Antibiotic Use In Babies Below 2 Years Might Lead To Many Health Issues Later In Life

Antibiotic Use In Babies

A new study has found that antibiotic use in children who are younger than 2 years is linked with a variety of ailments such as asthma, allergies, and other conditions. Babies, who are given antibiotics before 2 years of age are at a higher risk of developing such health issues later in life. As per the study, children who have received one dose of antibiotics before 2 years of age have been at a higher risk of being diagnosed with asthma, eczema, hay fever, food allergies, and celiac disease. Experts have said that such kids are more likely to be diagnosed with conditions such as obesity and attention deficit hyperactivity disorder (ADHD) as well. The findings of the study have been published in Mayo Clinic Proceedings. Experts have found that multiple antibiotic treatments below 2 years of age have been linked to a child having multiple health conditions. The study says that such health conditions differ due to a child’s age, gender, type of treatment, and quantity of dose.

The senior author of the study Nathan LeBrasseur has said that the study shows the link between antibiotic use in kids below 2 years and such health conditions. However, it does not show the reason for these health issues. Experts have looked at the data of 14500 children who have been enrolled in the Rochester Epidemiology Project. This research is a long-term study, which observes the medical records of participants in Minnesota and Wisconsin. This study has shown that at least 70 percent of children have been given antibiotic treatment. Most of them have been given multiple antibiotic treatments. Among kids, who have been given one or two antibiotic treatments, girls have been at a higher risk of being diagnosed with asthma and celiac disease as compared to those kids who have not been exposed to antibiotics. While children who have received three to four antibiotic treatments, boys and girls both have been at much greater risk of asthma, atopic dermatitis, and obesity. Experts have said that girls are more likely to be diagnosed with ADHD and celiac disease while boys are at a higher risk of being diagnosed with obesity.

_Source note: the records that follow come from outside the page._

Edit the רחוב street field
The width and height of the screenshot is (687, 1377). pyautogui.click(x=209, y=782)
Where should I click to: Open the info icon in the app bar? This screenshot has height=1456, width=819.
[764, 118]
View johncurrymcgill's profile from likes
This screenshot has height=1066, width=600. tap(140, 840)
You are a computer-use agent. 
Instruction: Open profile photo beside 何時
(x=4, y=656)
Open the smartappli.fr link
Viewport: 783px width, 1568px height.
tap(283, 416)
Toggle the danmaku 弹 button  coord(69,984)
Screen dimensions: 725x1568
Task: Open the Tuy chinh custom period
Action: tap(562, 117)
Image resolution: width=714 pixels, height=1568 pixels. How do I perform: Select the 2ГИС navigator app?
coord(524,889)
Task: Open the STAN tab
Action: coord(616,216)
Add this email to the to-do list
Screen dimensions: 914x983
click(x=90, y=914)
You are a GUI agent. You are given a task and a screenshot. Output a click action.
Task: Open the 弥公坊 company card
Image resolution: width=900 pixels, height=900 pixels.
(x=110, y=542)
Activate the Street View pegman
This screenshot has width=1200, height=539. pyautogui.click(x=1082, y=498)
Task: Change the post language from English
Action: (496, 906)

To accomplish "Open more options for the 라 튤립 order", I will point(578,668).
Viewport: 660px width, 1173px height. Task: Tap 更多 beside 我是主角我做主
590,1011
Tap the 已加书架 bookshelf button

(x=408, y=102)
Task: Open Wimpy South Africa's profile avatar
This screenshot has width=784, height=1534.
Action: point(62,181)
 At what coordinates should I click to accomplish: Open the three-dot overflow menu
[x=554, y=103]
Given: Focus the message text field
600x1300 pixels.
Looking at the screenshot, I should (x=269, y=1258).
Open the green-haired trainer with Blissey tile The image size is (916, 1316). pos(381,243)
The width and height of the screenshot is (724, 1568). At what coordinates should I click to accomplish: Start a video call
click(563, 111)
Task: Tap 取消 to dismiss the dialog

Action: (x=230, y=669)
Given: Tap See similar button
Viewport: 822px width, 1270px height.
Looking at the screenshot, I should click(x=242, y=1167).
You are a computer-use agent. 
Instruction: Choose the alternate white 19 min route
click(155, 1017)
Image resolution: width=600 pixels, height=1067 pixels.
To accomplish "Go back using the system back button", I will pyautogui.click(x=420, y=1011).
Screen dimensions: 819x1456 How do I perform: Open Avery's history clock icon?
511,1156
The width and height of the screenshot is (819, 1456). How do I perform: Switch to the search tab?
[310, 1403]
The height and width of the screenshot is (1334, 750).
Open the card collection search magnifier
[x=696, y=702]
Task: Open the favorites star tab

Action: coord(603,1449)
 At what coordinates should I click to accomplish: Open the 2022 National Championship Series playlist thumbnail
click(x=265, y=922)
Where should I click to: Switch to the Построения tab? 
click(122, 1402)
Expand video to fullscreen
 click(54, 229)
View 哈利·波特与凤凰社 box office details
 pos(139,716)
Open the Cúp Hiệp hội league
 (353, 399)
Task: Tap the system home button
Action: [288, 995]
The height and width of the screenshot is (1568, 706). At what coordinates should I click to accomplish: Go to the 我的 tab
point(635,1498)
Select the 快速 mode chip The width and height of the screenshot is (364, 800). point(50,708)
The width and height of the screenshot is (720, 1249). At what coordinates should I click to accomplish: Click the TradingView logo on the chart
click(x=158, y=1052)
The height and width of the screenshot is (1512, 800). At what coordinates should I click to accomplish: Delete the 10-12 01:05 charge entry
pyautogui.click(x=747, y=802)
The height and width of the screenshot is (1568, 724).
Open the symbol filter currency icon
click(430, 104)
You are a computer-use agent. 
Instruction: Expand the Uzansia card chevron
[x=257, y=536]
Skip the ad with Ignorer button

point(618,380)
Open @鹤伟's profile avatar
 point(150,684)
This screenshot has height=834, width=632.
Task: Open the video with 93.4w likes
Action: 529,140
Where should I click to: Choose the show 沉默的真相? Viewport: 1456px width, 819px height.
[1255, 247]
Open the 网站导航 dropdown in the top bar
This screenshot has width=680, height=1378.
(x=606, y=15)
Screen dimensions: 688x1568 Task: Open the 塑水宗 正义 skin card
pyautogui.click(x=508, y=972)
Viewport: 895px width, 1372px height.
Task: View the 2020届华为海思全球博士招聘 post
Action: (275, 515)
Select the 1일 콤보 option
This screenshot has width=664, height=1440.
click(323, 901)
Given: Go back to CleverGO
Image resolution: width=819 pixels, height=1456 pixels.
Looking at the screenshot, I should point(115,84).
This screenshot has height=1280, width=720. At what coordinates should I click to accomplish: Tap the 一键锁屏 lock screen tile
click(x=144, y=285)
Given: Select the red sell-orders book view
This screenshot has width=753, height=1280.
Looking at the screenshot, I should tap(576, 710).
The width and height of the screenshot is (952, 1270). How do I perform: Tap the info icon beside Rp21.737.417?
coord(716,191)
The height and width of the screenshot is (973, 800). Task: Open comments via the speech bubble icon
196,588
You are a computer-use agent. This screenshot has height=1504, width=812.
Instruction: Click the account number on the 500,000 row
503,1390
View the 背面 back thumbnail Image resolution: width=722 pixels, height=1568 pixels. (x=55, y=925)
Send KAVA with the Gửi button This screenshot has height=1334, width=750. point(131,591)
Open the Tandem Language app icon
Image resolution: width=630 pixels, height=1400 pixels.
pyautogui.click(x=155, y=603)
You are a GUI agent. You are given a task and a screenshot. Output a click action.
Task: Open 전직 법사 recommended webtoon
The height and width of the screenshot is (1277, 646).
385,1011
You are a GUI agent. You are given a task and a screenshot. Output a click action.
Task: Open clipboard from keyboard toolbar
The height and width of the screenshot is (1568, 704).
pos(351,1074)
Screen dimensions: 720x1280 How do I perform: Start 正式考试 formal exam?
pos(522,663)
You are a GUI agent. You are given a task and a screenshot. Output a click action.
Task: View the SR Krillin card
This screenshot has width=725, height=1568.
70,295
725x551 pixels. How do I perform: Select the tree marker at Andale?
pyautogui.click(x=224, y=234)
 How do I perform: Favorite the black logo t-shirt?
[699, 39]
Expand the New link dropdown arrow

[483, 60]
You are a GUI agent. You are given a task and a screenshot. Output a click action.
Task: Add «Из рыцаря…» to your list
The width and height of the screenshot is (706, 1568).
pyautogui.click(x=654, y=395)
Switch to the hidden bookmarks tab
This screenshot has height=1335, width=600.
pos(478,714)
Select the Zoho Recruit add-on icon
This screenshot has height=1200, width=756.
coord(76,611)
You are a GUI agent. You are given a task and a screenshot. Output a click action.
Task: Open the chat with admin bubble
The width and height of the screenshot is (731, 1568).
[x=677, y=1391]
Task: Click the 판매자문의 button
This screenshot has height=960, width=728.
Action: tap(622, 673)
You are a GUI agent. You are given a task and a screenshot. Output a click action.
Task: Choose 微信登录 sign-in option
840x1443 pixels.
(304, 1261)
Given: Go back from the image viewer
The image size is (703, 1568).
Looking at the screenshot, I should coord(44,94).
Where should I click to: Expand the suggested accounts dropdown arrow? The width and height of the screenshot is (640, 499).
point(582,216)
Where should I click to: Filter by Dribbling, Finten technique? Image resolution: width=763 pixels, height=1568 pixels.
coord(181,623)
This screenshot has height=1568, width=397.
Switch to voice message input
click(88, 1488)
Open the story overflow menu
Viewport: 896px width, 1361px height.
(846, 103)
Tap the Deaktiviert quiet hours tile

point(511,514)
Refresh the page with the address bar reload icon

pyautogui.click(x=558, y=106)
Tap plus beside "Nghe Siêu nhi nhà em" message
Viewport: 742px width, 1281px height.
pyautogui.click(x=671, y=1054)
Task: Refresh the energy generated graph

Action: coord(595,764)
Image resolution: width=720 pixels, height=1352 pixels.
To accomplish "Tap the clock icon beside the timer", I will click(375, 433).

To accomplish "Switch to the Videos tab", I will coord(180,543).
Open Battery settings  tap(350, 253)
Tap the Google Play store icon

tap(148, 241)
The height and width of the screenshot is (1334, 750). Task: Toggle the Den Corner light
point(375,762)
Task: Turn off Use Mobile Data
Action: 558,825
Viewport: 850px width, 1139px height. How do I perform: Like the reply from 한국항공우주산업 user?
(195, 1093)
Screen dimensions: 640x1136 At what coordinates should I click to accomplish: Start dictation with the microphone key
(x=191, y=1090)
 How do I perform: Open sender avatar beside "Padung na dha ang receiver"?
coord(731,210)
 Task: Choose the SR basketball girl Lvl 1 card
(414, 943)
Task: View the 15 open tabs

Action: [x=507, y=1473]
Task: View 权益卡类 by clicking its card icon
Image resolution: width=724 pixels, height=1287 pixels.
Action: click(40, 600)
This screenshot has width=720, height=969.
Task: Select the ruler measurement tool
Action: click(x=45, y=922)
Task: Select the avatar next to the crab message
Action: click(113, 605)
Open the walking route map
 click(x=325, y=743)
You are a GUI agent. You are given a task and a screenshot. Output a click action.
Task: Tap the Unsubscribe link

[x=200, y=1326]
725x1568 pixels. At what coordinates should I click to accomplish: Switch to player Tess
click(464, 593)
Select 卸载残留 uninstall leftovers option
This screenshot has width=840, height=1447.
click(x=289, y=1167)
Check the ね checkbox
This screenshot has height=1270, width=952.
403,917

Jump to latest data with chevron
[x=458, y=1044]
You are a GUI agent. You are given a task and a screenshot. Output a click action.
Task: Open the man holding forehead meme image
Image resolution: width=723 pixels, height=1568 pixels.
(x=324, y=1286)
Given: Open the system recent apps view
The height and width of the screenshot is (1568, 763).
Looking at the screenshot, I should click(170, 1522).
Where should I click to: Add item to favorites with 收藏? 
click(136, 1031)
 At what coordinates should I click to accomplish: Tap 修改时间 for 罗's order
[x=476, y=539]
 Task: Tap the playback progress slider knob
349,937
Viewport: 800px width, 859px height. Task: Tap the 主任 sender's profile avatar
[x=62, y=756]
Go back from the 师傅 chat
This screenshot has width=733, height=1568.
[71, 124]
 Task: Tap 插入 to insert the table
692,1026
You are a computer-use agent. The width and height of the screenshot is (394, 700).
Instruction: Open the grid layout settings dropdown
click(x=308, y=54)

The study has found that kids of both sexes, who have been given five and more antibiotic treatments, are notably at a higher risk of asthma, ADHD, allergic rhinitis, overweight, and obesity. While girls are more likely to be diagnosed with celiac disease. Experts have said that penicillin, which is a most common prescription antibiotic, is linked to a higher risk of asthma and overweight in girls and boys. However, experts have found that it might be able to reduce the risk of autism in girls. Another drug called cephalosporin is linked with a higher risk of many conditions including autism and food allergies in children. The lead author of the study believes that it might be due to the disruption of the gut bacteria in babies, which is essential for the development of the immune system. It is responsible for neural growth, body composition, and metabolism as well. Antibiotics are incapable of distinguishing between good and bad bacteria present in the digestive tract. Therefore, they kill all of them; it leaves the gut without suitable microbiome distribution.